Beyond the Screens: City Digital Skin Art Festival (CDSA) 2024
Post: Expanding Horizons — Large-Scale LED Public Art at CDSA 2024
Overview
In October, we (Mark Chavez & Ina Conradi) participated as a guest artist duo at the CDSA 2024 festival. Our contributions to Asia’s evolving large-scale LED public art landscape are rooted in a decolonial approach to digital culture—never merely aesthetic, but committed to re-imagining urban space as a digital canvas and reframing dominant narratives in visual culture.
Organized by the China Academy of Art (CAA) in Hangzhou, CDSA 2024 brought together a network of esteemed institutions including Public Art Lab Berlin, Bauhaus University Weimar, Nanyang Technological University Singapore, Politecnico di Milano, MEET Digital Culture Center, and the Elbphilharmonie Hamburg. Spanning 11 urban screens across nine cities and five countries, the festival provided a platform for dialogue among artists, audiences, and scholars.
Exhibitions and screenings began in Milan, Paris, and Singapore with site-specific works that engaged the public through immersive storytelling. The program then moved to Hangzhou, Beijing, and other cities across Asia. Across these vibrant LED surfaces—often dominated by commercial media—CDSA foregrounded narratives of diversity, interconnectedness, and resilience.
A decolonial perspective informs our work, embracing entropy not as chaotic breakdown but as a regenerative force that challenges linear, Eurocentric notions of progress. We invite viewers to pause and consider the fluid interplay between order and disorder.

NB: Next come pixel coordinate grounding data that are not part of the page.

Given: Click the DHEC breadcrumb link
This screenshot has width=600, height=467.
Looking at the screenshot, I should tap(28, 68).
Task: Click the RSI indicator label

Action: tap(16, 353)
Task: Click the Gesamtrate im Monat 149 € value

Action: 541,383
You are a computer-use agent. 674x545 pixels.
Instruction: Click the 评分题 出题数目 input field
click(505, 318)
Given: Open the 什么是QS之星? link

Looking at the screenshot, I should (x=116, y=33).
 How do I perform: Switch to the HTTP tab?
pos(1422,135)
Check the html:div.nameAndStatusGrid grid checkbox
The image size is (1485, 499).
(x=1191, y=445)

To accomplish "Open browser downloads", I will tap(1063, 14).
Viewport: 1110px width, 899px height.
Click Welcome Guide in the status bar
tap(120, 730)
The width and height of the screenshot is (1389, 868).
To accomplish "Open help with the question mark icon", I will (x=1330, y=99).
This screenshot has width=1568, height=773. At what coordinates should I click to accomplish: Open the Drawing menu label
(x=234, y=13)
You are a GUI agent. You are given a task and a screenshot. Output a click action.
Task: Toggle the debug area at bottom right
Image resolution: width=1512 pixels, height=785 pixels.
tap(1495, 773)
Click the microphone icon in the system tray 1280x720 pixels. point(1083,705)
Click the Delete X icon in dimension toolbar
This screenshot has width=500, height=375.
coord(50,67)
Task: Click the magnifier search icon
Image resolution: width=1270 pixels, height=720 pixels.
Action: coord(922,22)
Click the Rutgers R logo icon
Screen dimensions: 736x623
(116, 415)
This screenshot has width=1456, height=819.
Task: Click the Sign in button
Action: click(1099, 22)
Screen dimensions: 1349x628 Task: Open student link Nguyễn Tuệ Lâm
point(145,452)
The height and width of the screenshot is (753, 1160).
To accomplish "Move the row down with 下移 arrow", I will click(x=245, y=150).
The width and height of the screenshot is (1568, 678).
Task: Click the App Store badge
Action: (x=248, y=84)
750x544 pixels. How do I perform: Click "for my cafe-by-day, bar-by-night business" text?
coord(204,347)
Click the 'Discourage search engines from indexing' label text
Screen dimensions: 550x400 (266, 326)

Academic sharing sessions complemented the visual program at venues including Shanghai Theatre Academy (Changlin Campus), China Academy of Art (Hangzhou), and the Central Academy of Fine Arts (Beijing). Students and professionals engaged directly with artists and scholars at the intersection of media art, urban space, and decolonial thought.
By the close of CDSA 2024, large-scale public art stood out as more than spectacle: it challenged conventions, bridged cultures, and fostered a shared sense of humanity. Audiences play a crucial role in this evolving story—helping shape a future where public art remains accessible, transformative, and resonant with diverse histories and experiences.
Singapore — Media Art Nexus (NTU)
Two works from the Echo series premiered in Singapore. At Media Art Nexus (NTU)—a 15-meter LED screen embedded in the campus hub seen by approximately 5,000 students daily—our experimental animations invited new conversations around entropy and interconnectedness. This screening marked the Singapore launch of CDSA 2024.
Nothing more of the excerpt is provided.